Dickinson wasn’t the only coach whose interest was piqued by the big right-hander with one year of eligibility remaining. Bowers heard from more than two dozen schools before narrowing down to a list of about eight that also included Arkansas, Texas Tech, North Carolina and Virginia Tech. They all had much of the same to offer in terms of facilities and academics and potential on the field.

UVa coaches enlisted the help of outfielder Chris Newell, who like Bowers, spent time at the Cape Cod League last summer. Newell wasn’t in the lineup the night their two teams met, but he did pull Bowers aside for a conversation about the school prior to the game. (“It sounded like it was a done deal after we spoke,” joked Newell. “I wouldn’t take credit for it. I’ll take partial credit.”) After his season at the Cape ended, Bowers headed to Charlottesville for an official visit. He spent two days in town and connected with Dickinson.

It was the pitching coach’s approach to those conversations that ultimately sold Bowers on Virginia.

“He didn’t lie to me about anything,” Bowers recalled. “He was completely straight-up about everything that he wanted, everything he expected. Everything he liked; the things he didn’t like. The things that we would work on here.”

“I went back, packed up my car and took like a 22-hour drive out here with pretty much all my belongings.”

When Bowers returned to UVa in mid-August, it wasn’t his work ethic or how hard he threw that first got the attention of his new teammates; it was his physical size. Paul Kosanovich, a 6-foot-4 former college tight end, found himself tilting his head upward the first time he and roommate Matt Wyatt bumped into the 6-foot-5, 250-pound Bowers at Disharoon Park.

“We call him The Mountain,” said Kosanovich.

“He looks like he should be playing tight end on our football team,” said O’Connor. “He’s a strong, impressive young man.”

Bowers puts that big frame into a fastball that sits in the low 90s and can touch 95. He relies on a curveball as his primary breaking ball, but began tinkering with a slider last fall with Dickinson. The pitching coach praised Bowers for his professionalism and described his performances in preseason scrimmages as “flashes of dominance.”

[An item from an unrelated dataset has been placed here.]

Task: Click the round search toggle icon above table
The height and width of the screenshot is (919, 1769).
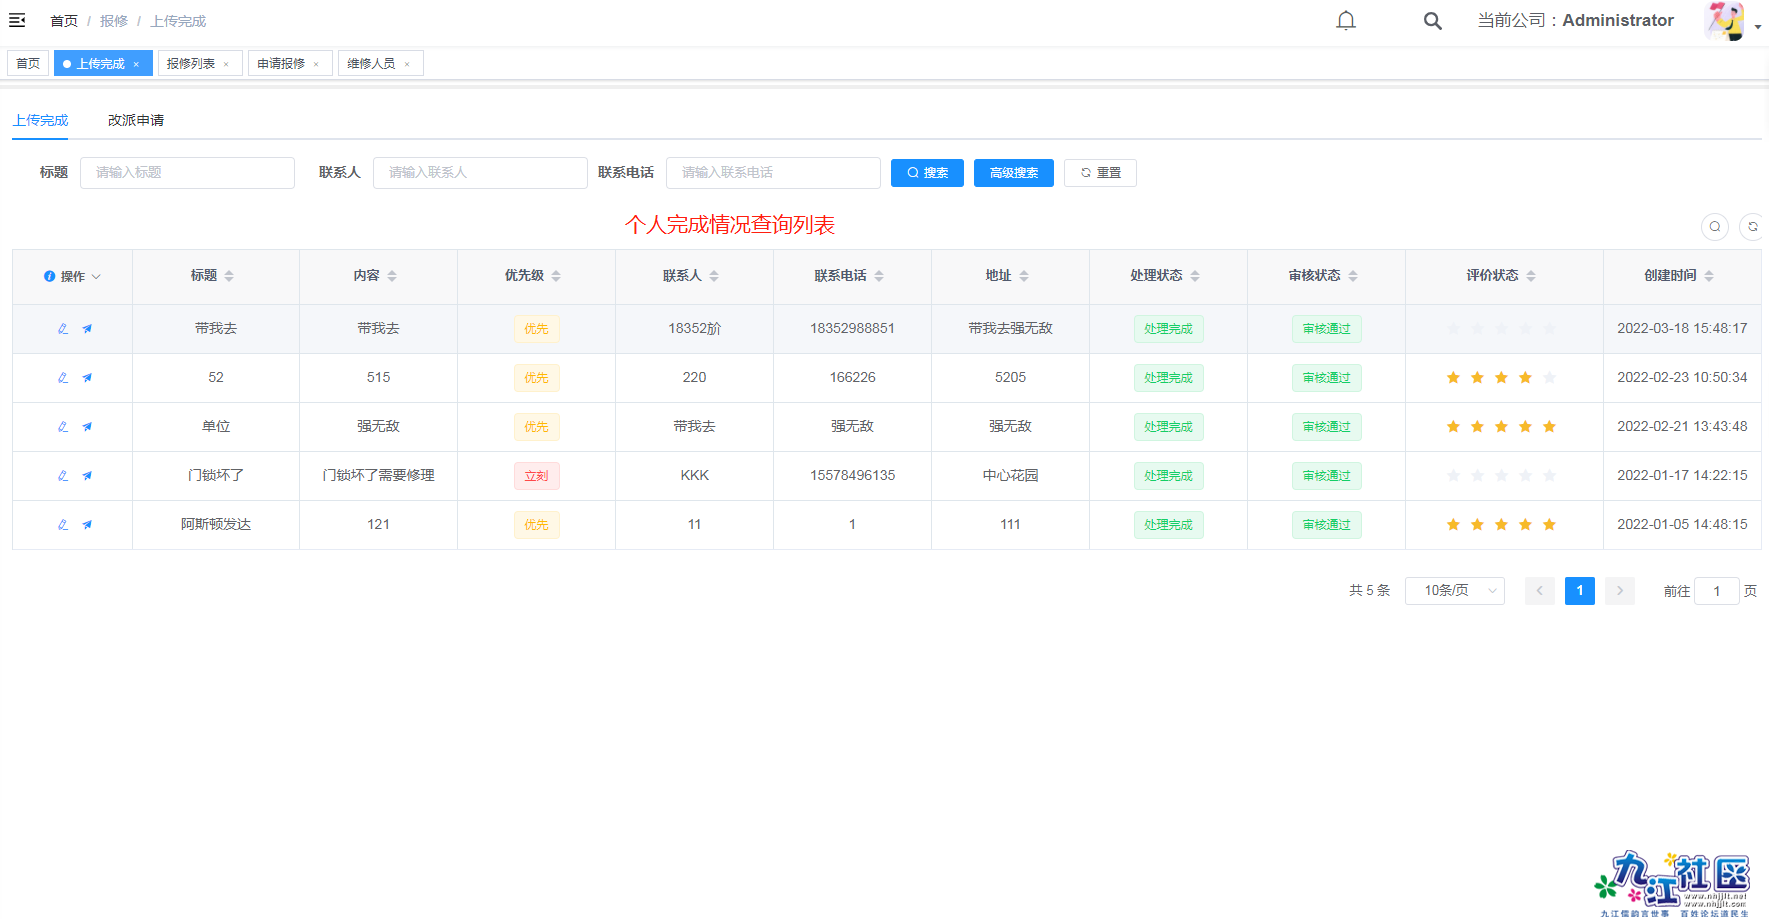Action: (x=1714, y=227)
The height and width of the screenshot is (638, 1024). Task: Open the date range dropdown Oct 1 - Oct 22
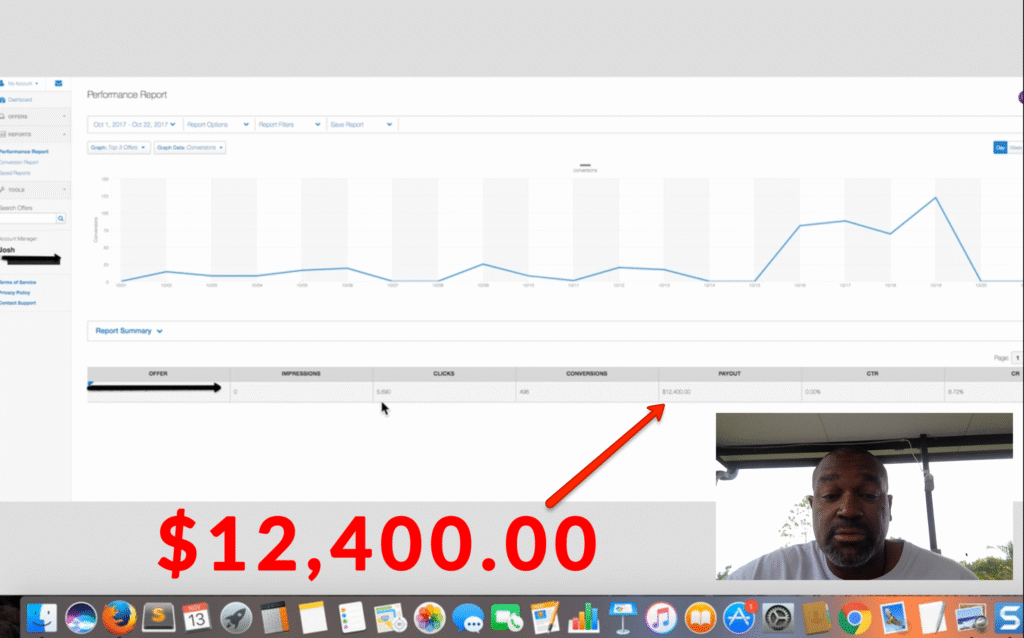(135, 125)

It was at the Cape where Bowers, who last pitched in relief as a freshman at junior college, began his transition to the bullpen. It was also where he got a taste of pitching at the ACC level. He was summoned to face Wake Forest infielder Brock Wilken, and worked a 2-2 count against the Freshman All-American.

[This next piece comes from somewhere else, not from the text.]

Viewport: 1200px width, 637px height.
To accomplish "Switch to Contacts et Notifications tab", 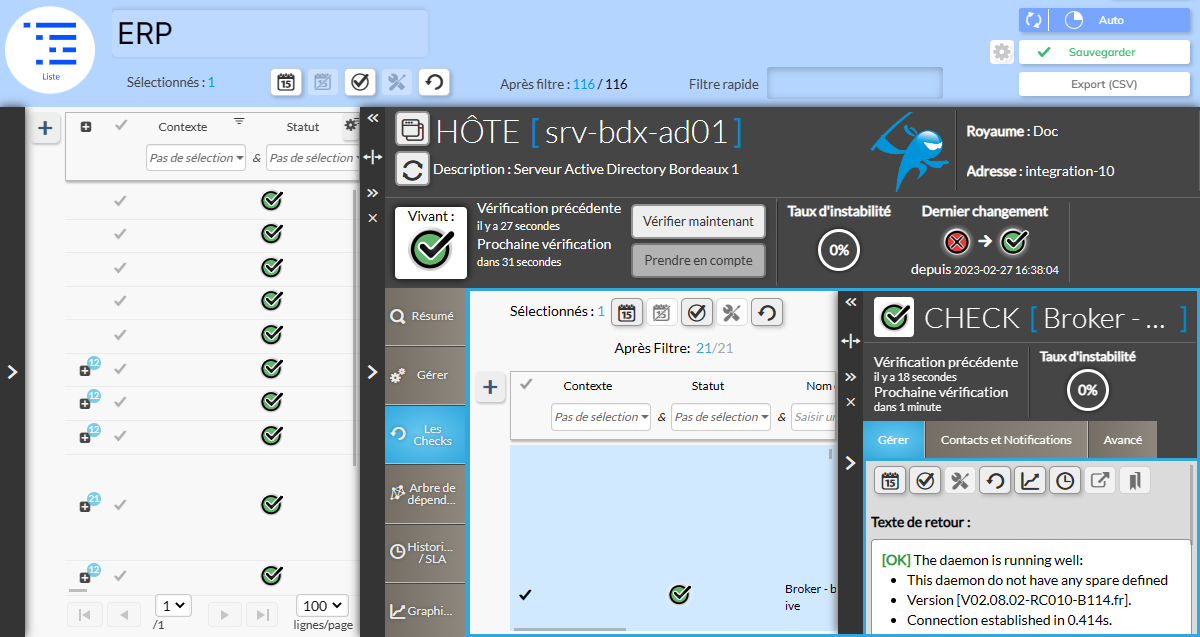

“So many times at Northern Colorado in my past, 2-2, just absolutely blow fastballs by guys,” Bowers recalled. “I threw a 94 mph fastball exactly where I wanted it—and he probably hit it about 500 feet. That was kind of like my, ‘All right, welcome to top level baseball.’”

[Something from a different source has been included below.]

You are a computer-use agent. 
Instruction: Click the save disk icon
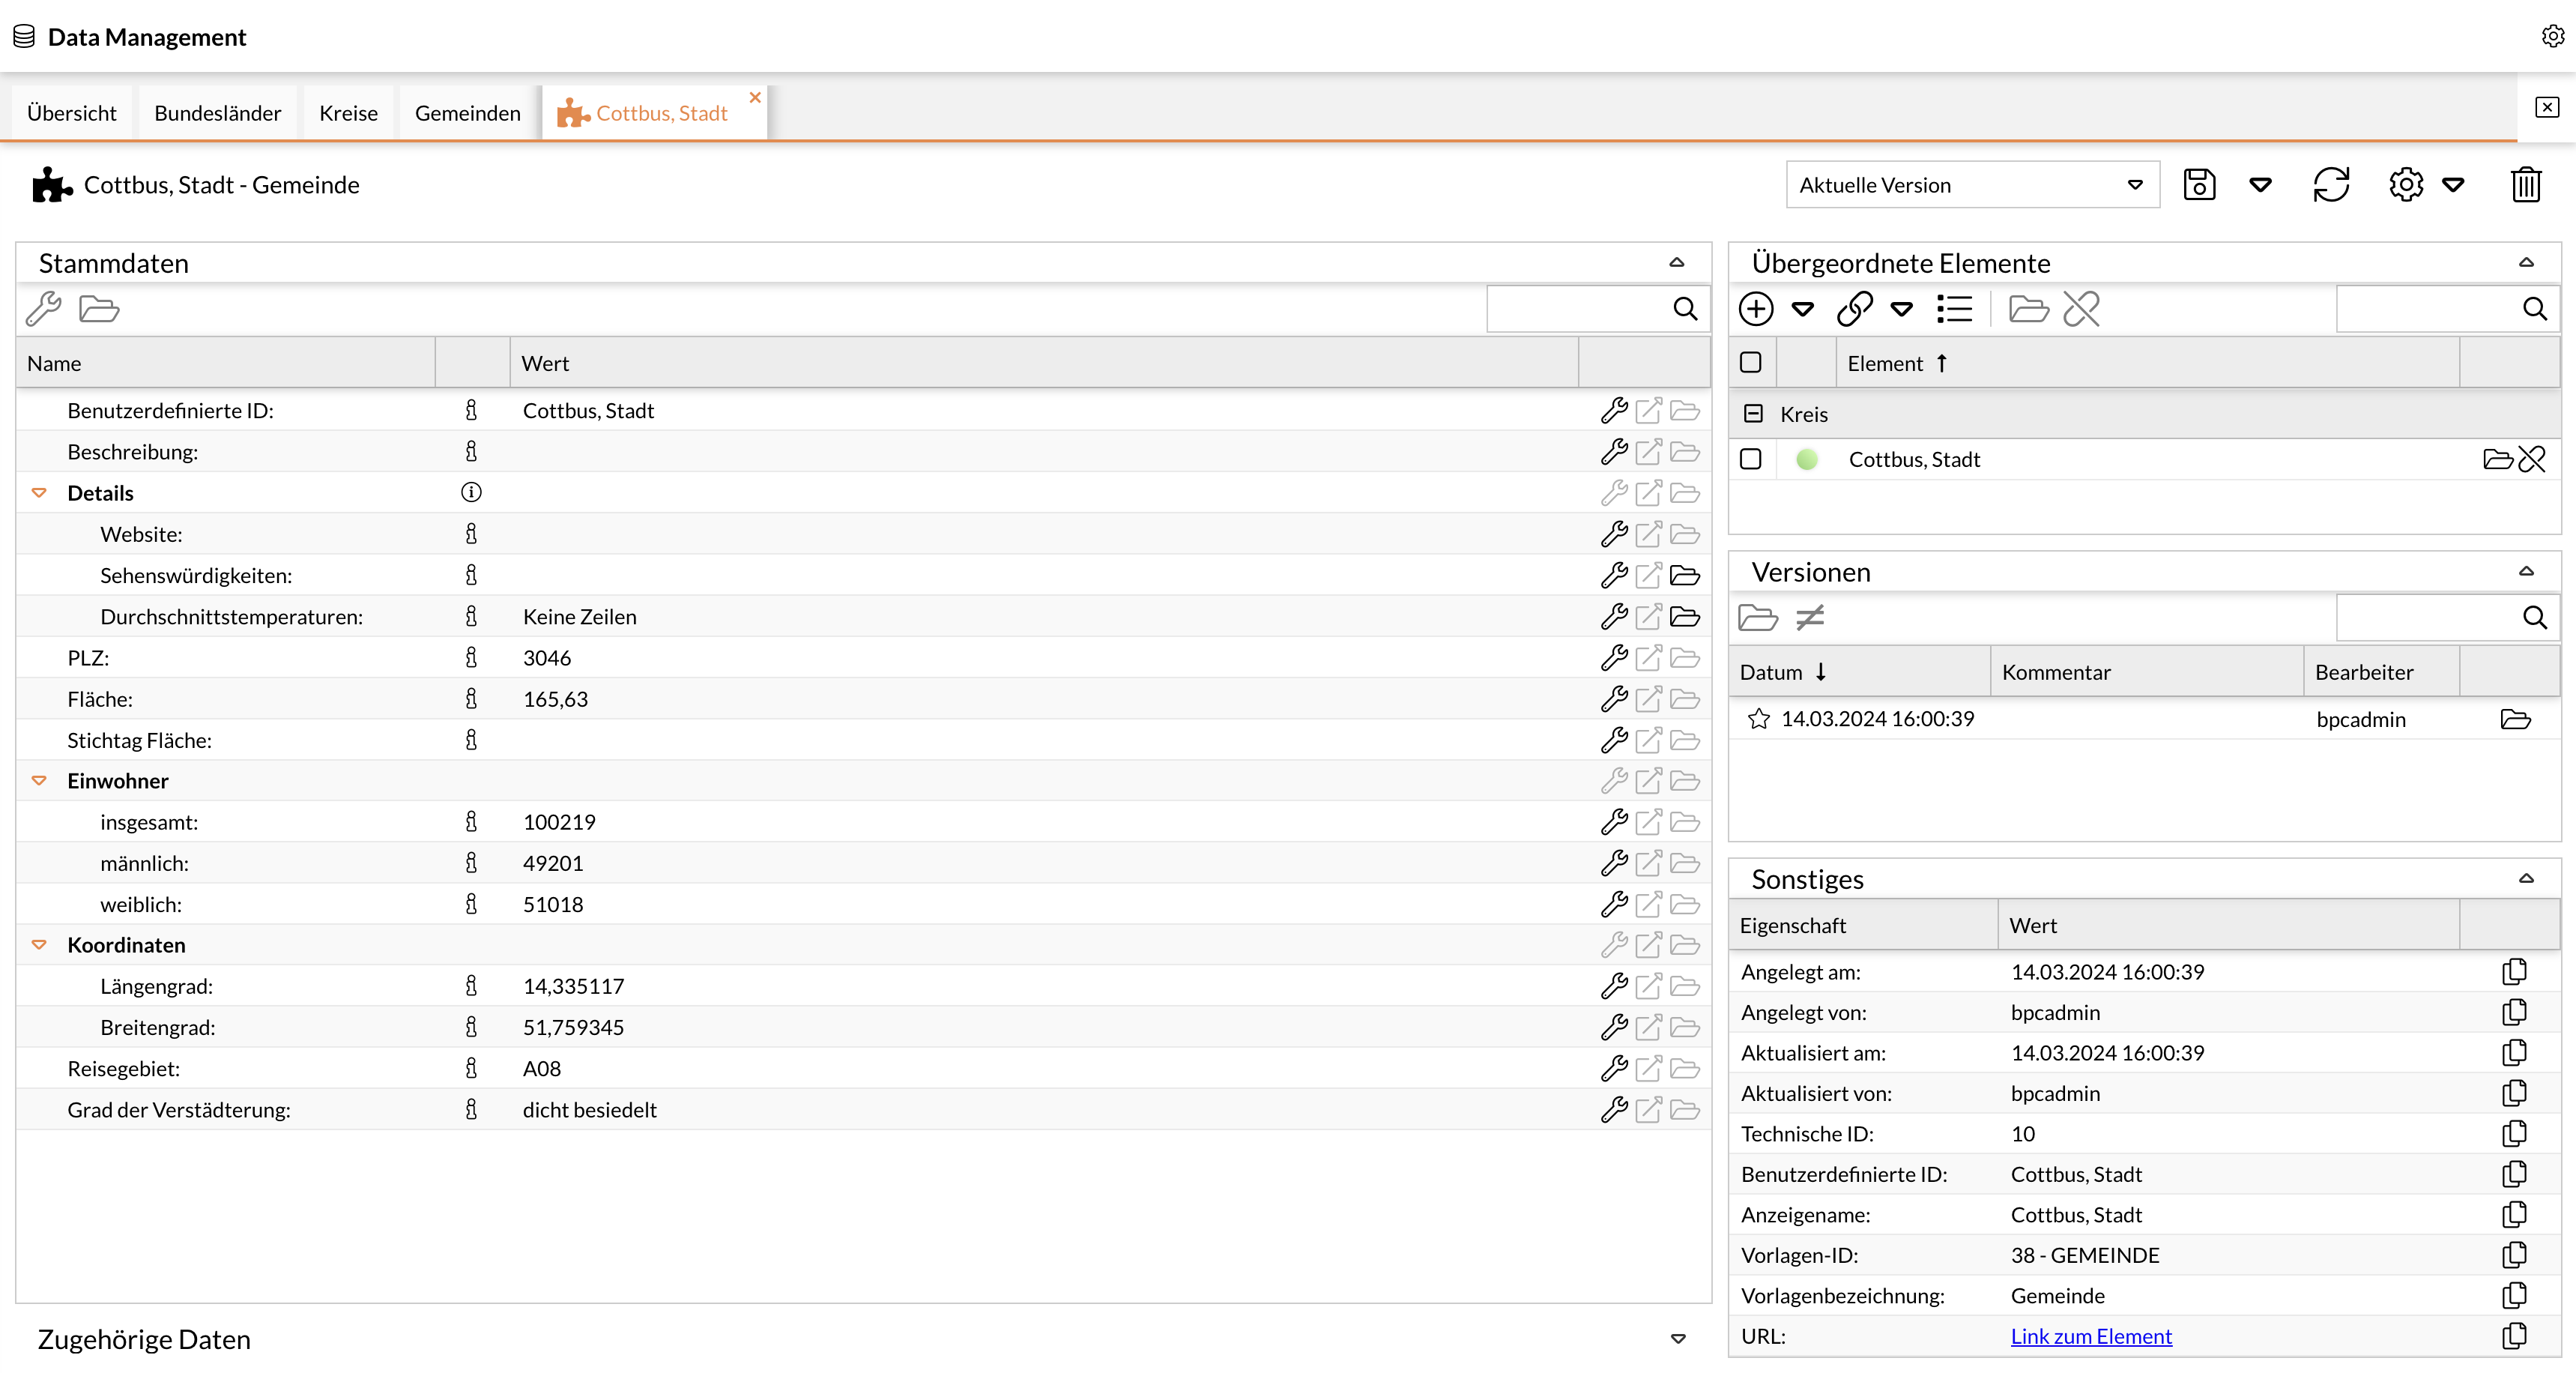[2199, 185]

Bowers was charged with a run after a bases-loaded walk, his third of the inning, in his UVa debut against NJIT on opening weekend in North Carolina. He lasted just 2/3 of an inning in that outing. In his next appearance against VMI, he worked around a leadoff walk and struck out a pair in a scoreless frame. That was followed by those two scoreless innings against Cornell last Sunday.

None of those appearances came with the game in the balance. UVa’s smallest lead when Bowers has taken the mound has been six runs, against NJIT. On the season, the unbeaten Hoos have outscored their opponents 102-15 through eight games. They’ve only encountered one save situation: a 1-0 win over Bellarmine on opening day that was finished by Wyatt.

But at some point the Wahoos will find themselves trying to protect another close lead late in a game. Wyatt hasn’t pitched since the season’s first weekend in North Carolina, and will again be unavailable this weekend, leaving the back end of the bullpen shorthanded against Penn State.

Bowers says he will be ready to take the ball in any late-game situation—even if he doesn’t know it’s coming when he gets to the ballpark.

“There’s almost a different experience to it that I haven’t been able to do that’s a lot of fun,” he said of his new relief role. “Not knowing when you’re gonna throw, and being able to like, ‘Hey, you have the guy on deck. You have 10 pitches to get hot.’ It sounds chaotic to other people but it’s a lot of fun.”